* **WHAT YOU HAVE TO DO**: Quote verbatim the lines of the records from the one containing "880x400 pixels. How" through the end of the records, omitting the pictures.

[Selected records]
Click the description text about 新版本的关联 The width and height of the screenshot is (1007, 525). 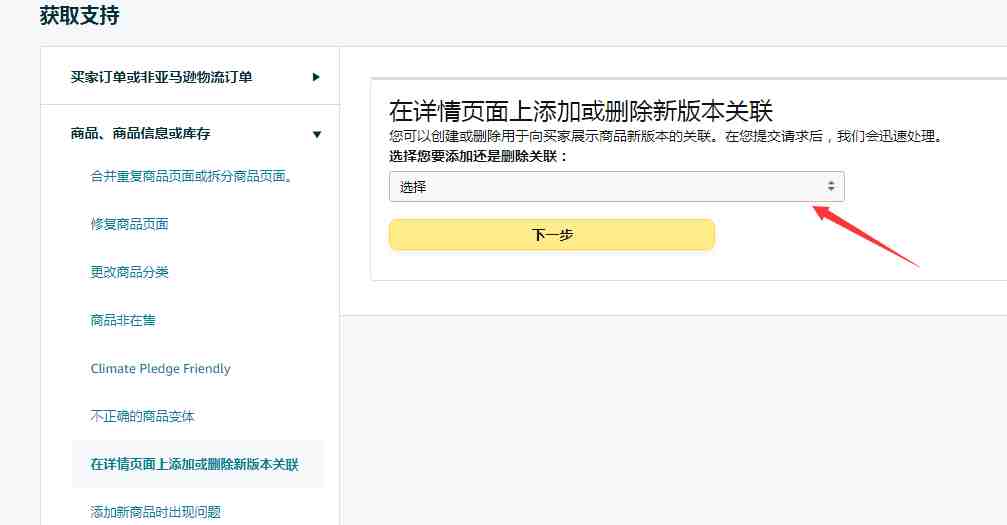pyautogui.click(x=667, y=136)
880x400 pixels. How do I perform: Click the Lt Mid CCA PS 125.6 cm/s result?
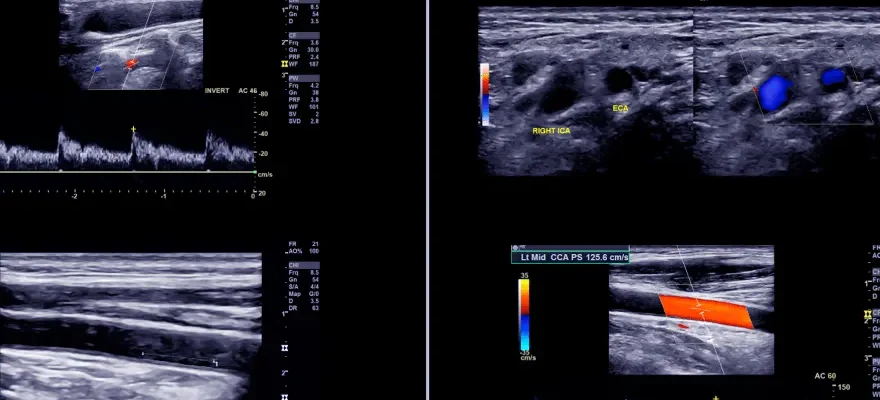pos(568,257)
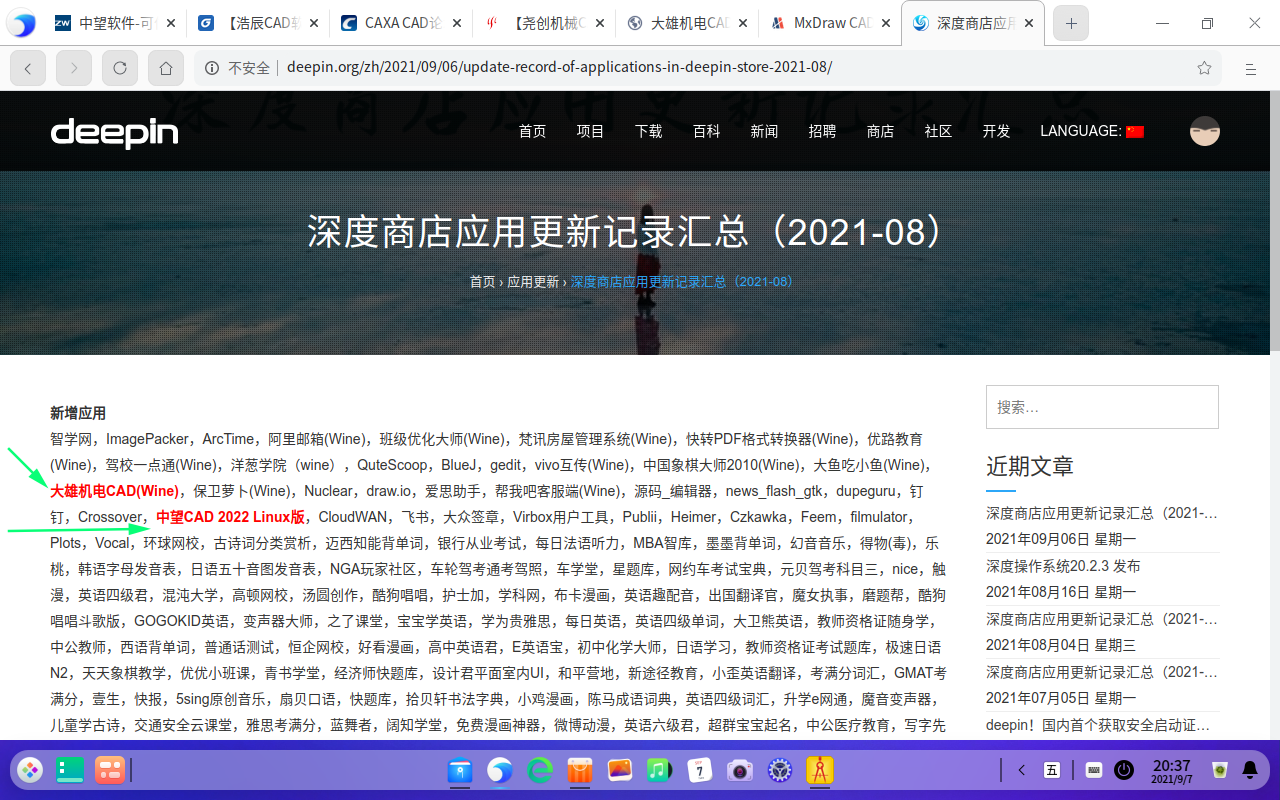Go to the browser home page icon
The height and width of the screenshot is (800, 1280).
166,68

* **RESPONSE TO THIS TASK**:
880x400 pixels. How do I perform: Click the Lt Mid CCA PS 125.6 cm/s result?
pos(568,257)
Go to the browser home page icon
The height and width of the screenshot is (800, 1280).
166,68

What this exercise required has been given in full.